I'll have to make a dig or two at Colin's expense during the webcast.  He trimmed my bio down on his site... he must not appreciate my humour.  Please feel free to feed me some fodder in the comments.
Data Warehouse ETL with Integration Services
On February 26th, the famous SQL Saturday franchise will make its first stop in Vancouver at the Pinnacle Mariott.  If you're anywhere close to the area and touch SQL Server, you need to be here.  The following week is the Microsoft MVP Summit in Redmond, which the organizers of Vancouver's SQL Saturday exploited to the fullest.  A ton of SQL MVPs will arrive a little sooner than normal to the Summit just to be able to make the short trip up to Vancouver.  Some of them will be presenting - for example, SQL rock stars like Brent Ozar and Brad McGehee.  Others couldn't get a speaking slot, but they're coming anyway, and they're all open to conversation.

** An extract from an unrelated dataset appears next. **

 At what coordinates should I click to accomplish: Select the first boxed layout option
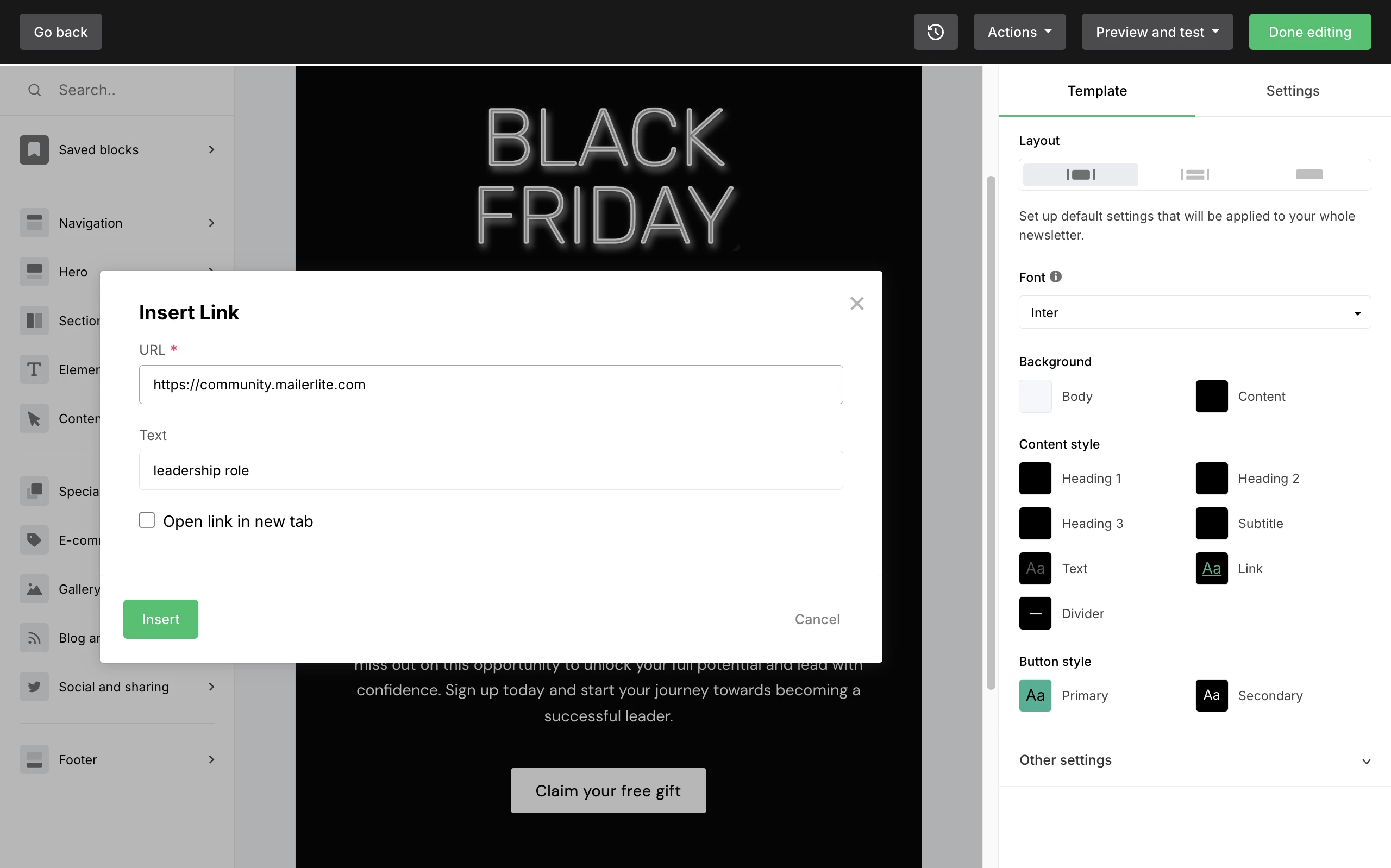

I was fortunate enough to leverage my "local" credentials to get a session on performing data warehouse ETL with SSIS.  I'll start by describing the multiple ways to fill dimension tables with SSIS, leaving you with solid guidelines to pick a technique that performs in your scenario.  I'll finish up with the relatively simple techniques involved in fact table population, as well as some optimization techniques to speed the whole process up.